GOAL:
Rewrite the material starting at the line containing "This screenshot has height=440, width=865." and ending at the line containing "pos(68,440)", requests included. Raise every coordinate in the answers by 30, keep the numbers in the requests as they are, and leave out the pictures.

___ RAW DATA

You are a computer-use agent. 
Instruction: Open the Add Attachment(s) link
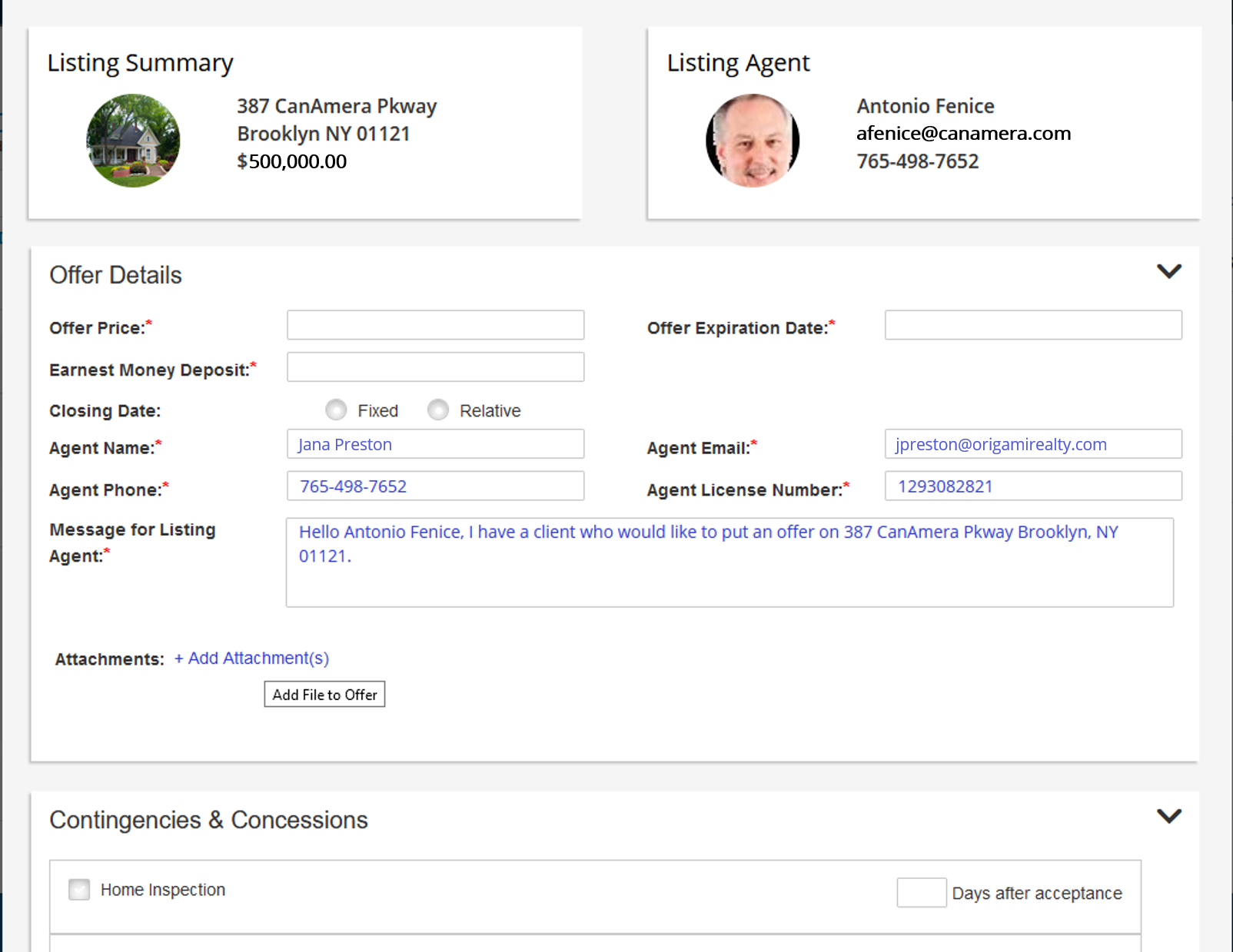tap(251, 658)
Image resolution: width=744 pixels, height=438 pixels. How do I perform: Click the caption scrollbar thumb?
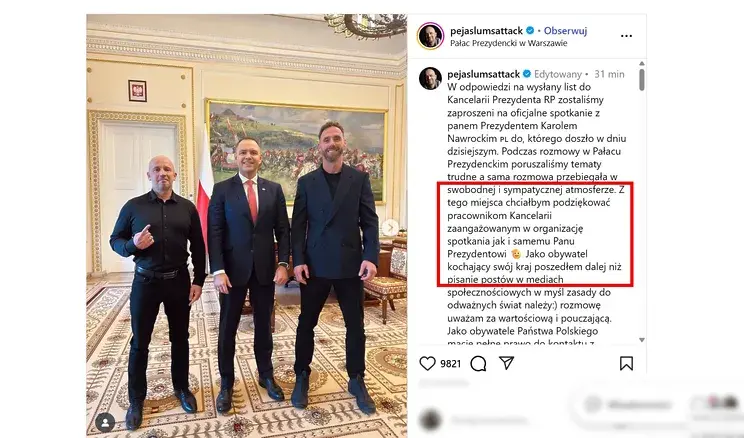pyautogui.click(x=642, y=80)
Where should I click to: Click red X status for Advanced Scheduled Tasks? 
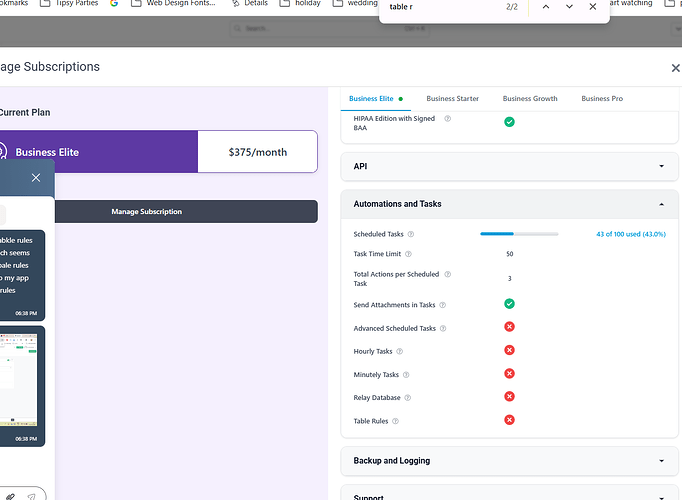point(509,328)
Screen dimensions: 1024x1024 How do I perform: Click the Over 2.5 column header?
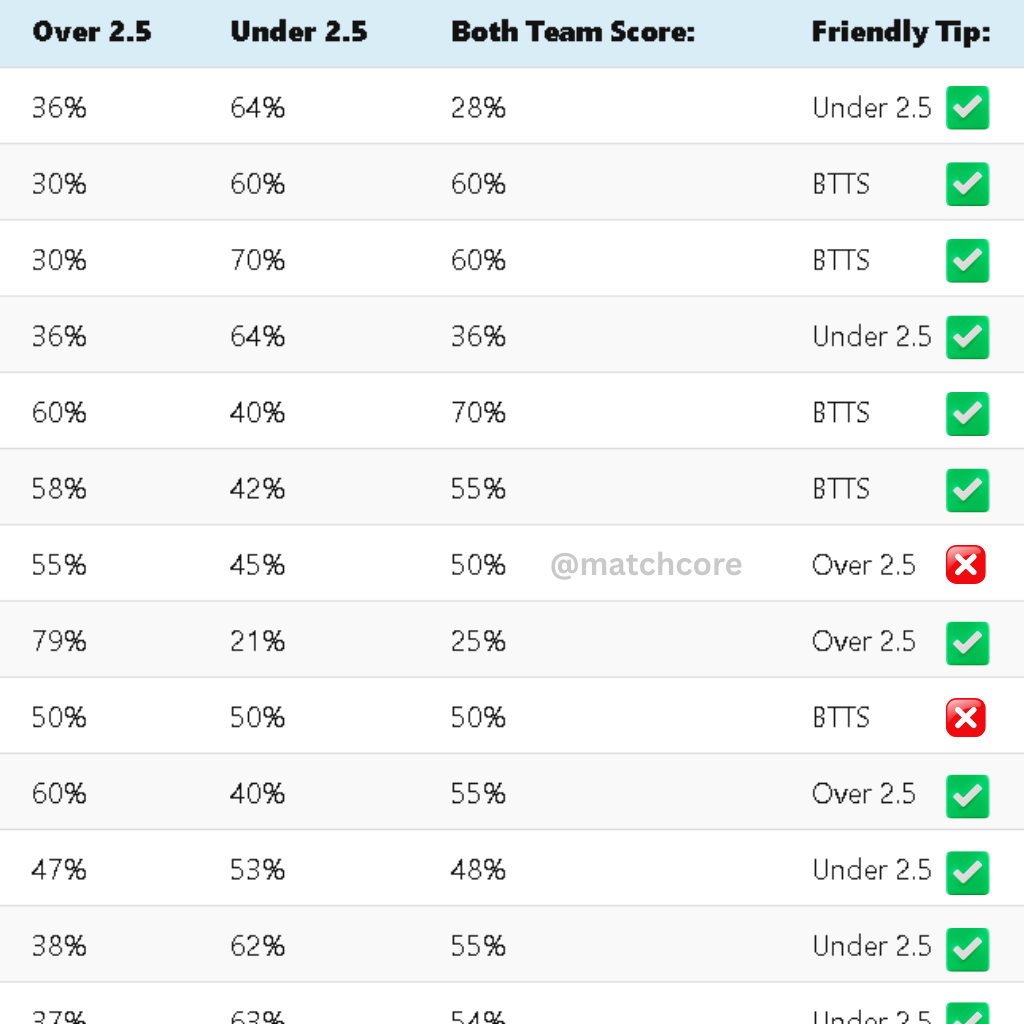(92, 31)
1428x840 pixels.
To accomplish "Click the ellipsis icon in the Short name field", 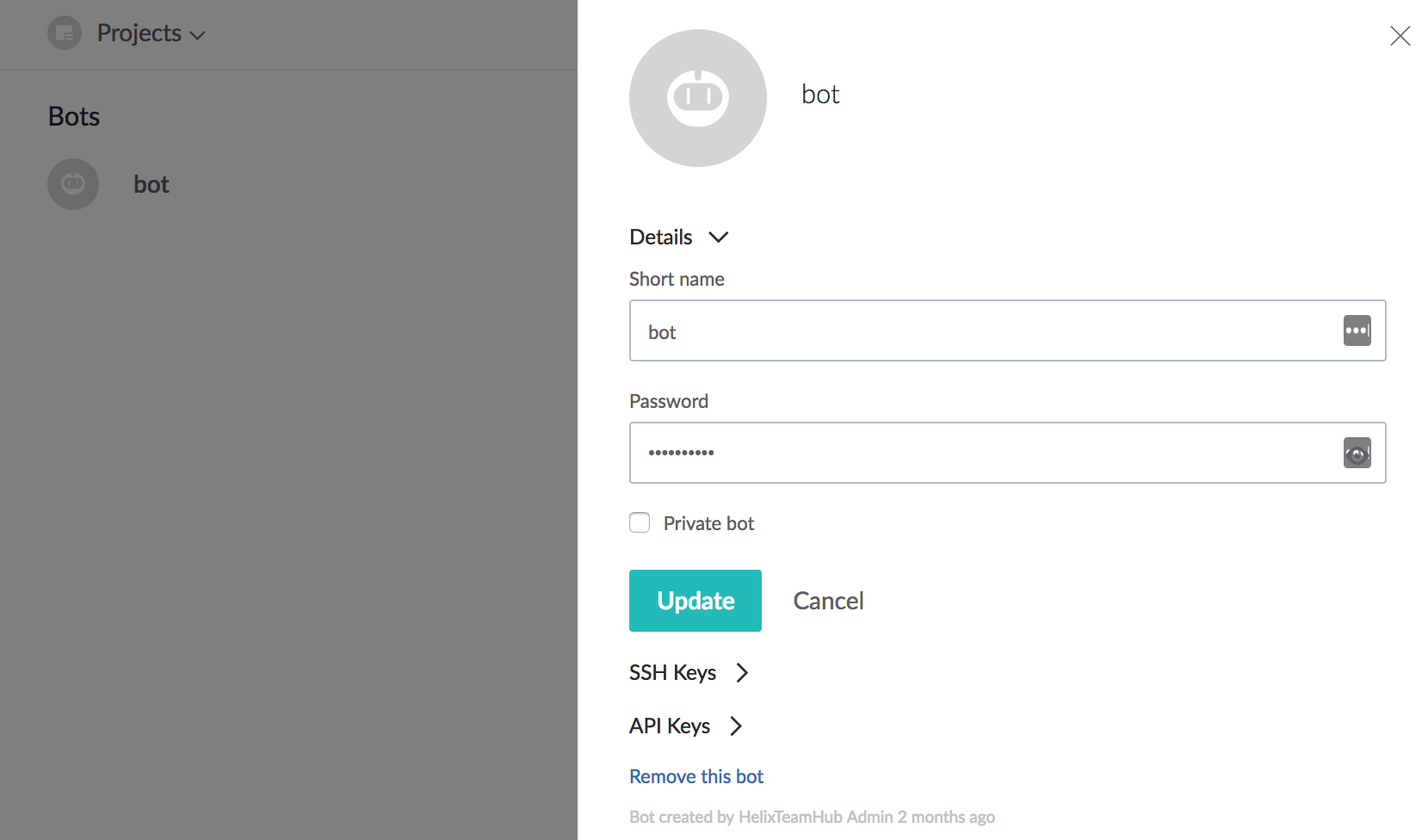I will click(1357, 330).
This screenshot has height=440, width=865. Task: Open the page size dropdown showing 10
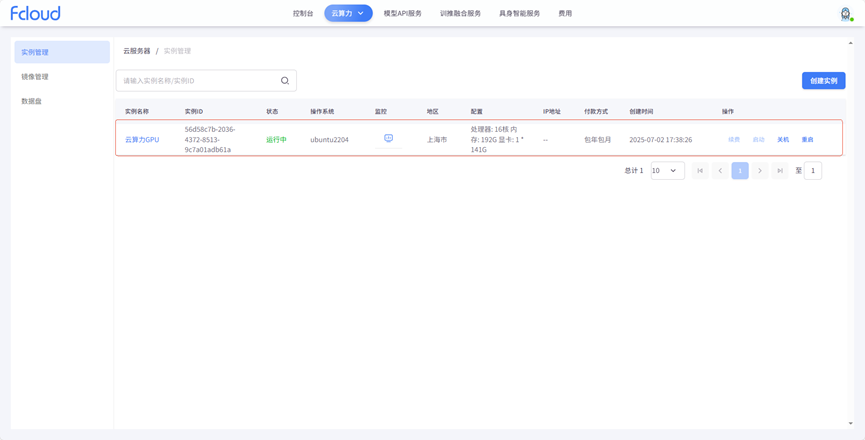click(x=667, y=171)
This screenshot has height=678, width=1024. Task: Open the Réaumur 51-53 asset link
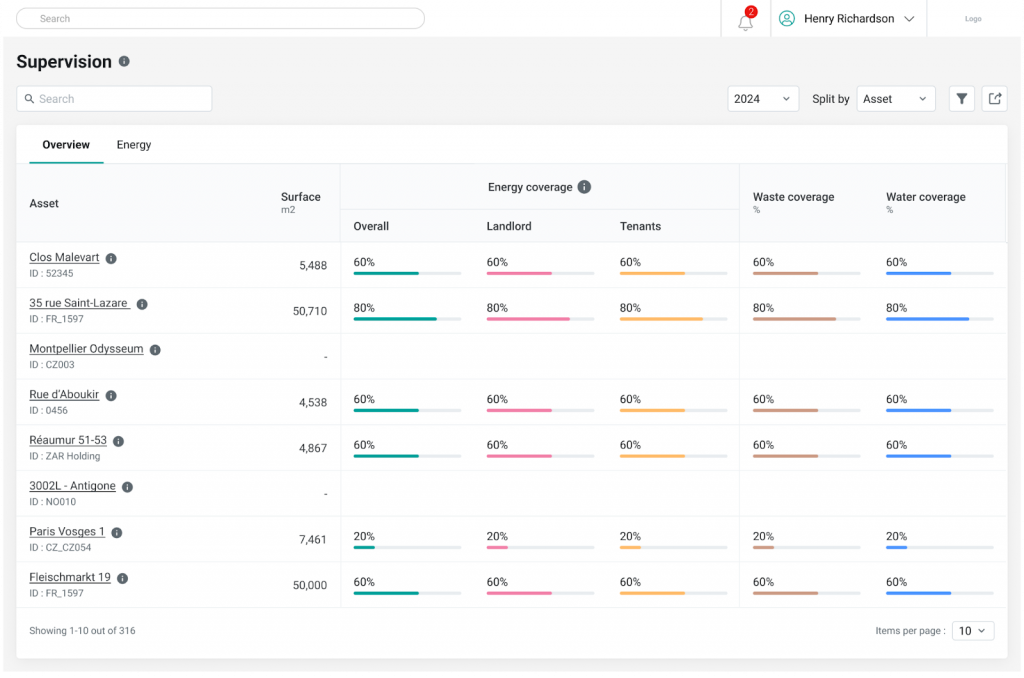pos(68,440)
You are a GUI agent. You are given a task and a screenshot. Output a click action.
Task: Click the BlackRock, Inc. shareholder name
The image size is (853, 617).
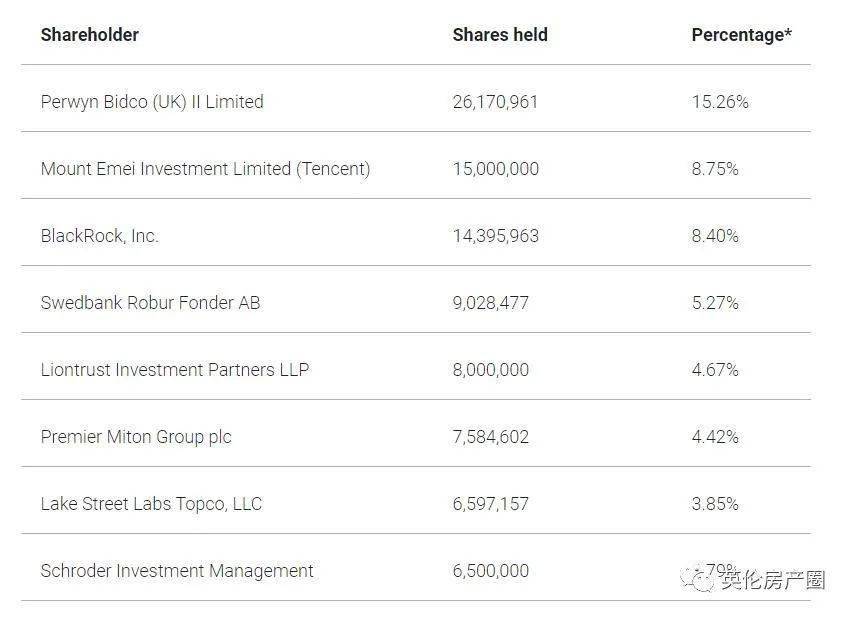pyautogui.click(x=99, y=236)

______

SOLUTION FOR THIS EXERCISE:
This screenshot has height=440, width=865. Task: Open the page size dropdown showing 10
click(x=697, y=201)
This screenshot has height=678, width=1024. Task: Open the Réaumur 51-53 asset link
pos(98,470)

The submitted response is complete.